### PROVIDED ENTRIES

## begin

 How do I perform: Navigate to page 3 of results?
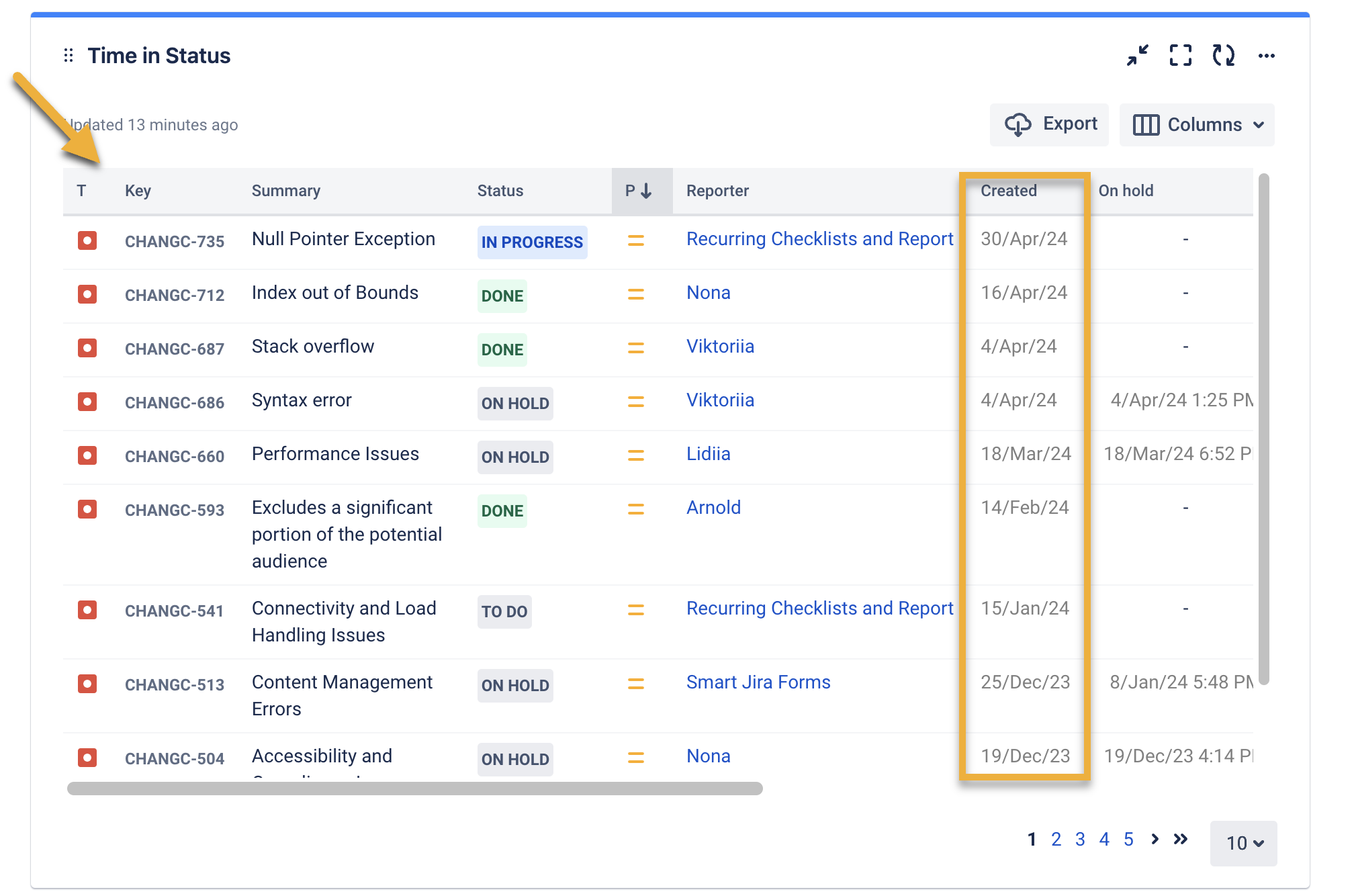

## end
## begin

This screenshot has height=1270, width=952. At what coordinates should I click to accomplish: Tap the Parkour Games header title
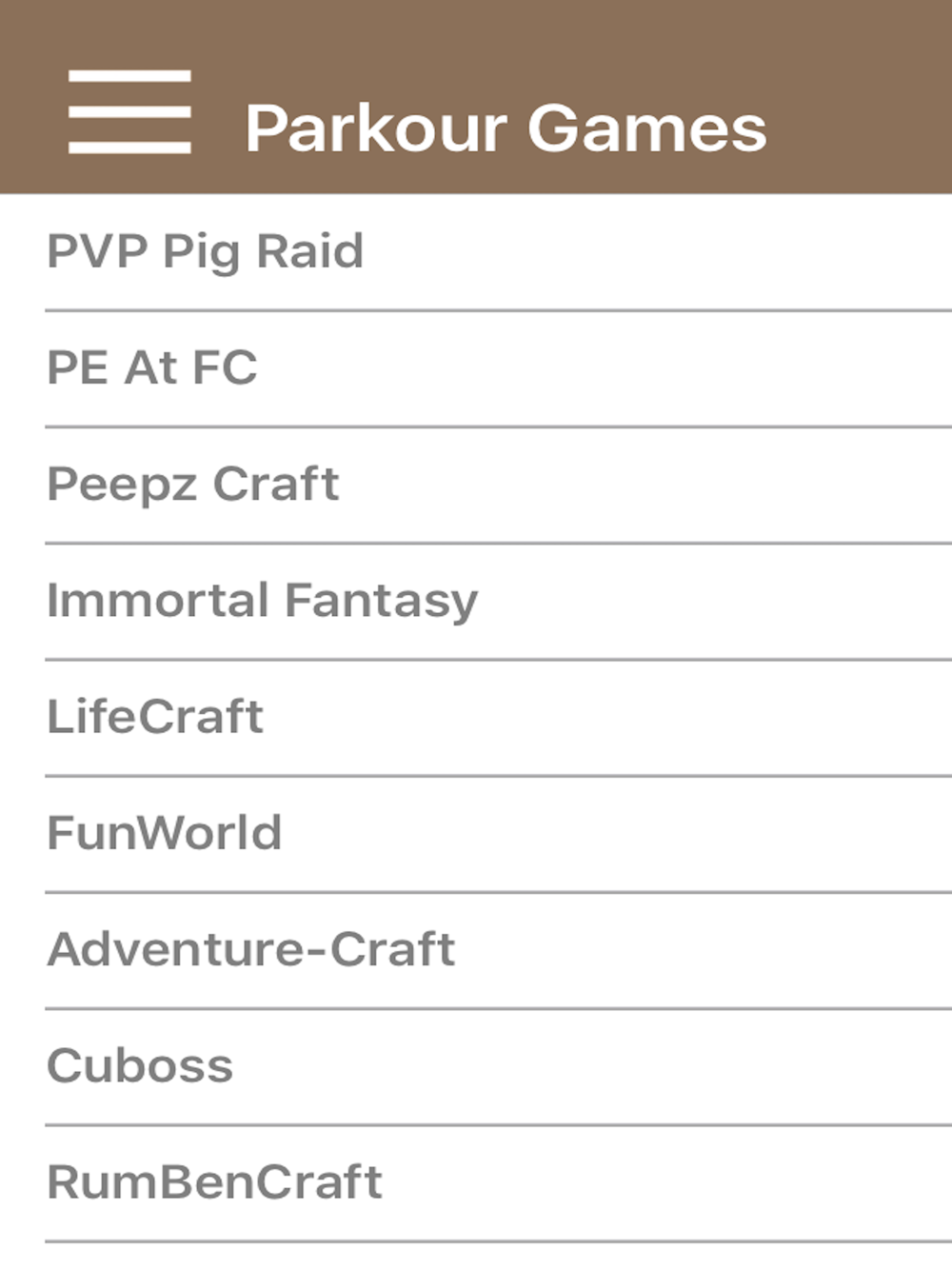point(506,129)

## end
## begin

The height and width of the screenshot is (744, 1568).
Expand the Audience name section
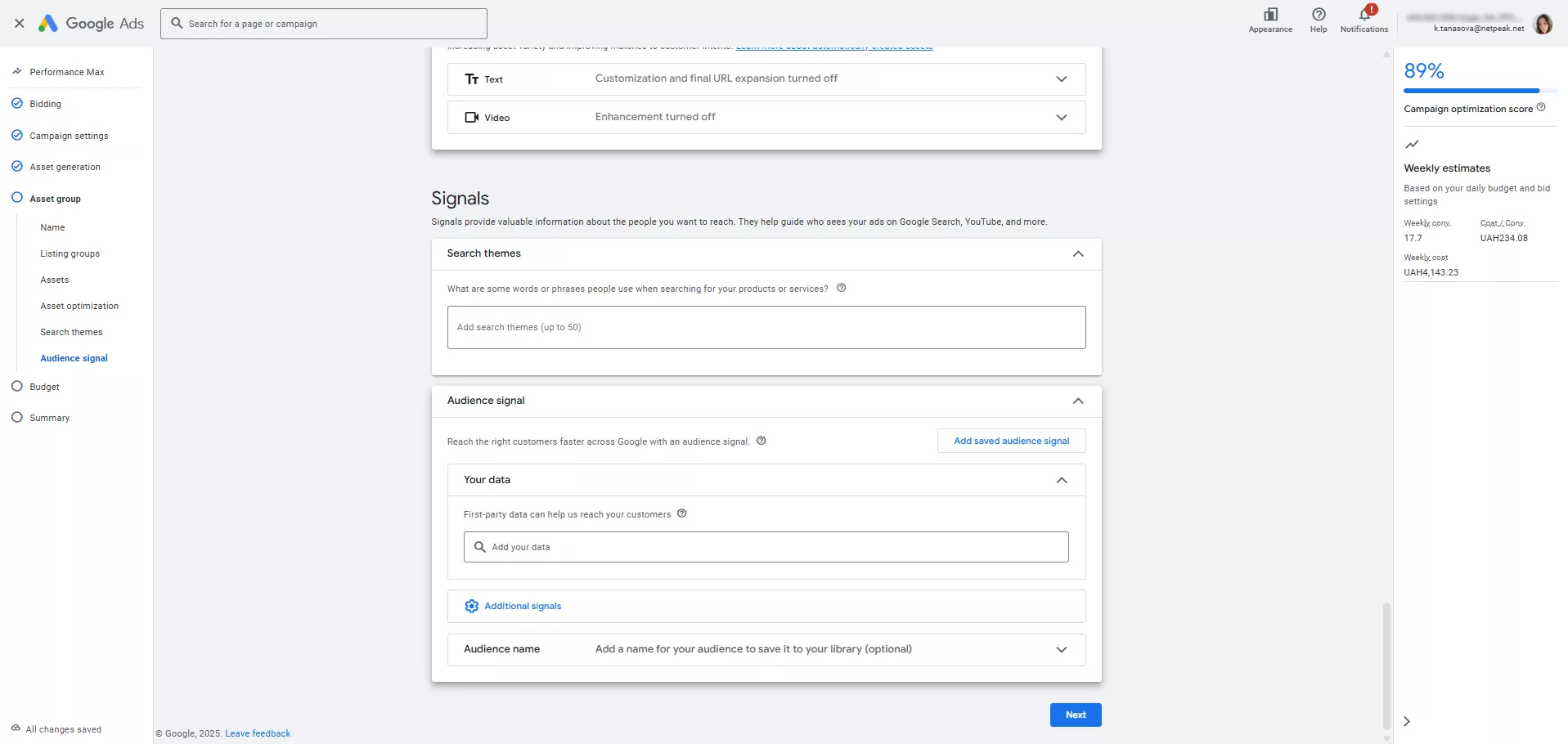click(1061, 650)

## end

### DIRECTIONS FOR THIS TASK
Please render the records from the line with "This screenshot has" through the line with "point(506,129)" as a two-column CSV headed input and output, one row per record, with each field quoted and its line breaks replaced by spaces. Leave the pictures out.

### FULL ANSWER
input,output
"This screenshot has height=1270, width=952. At what coordinates should I click to accomplish: Tap the Parkour Games header title","point(506,129)"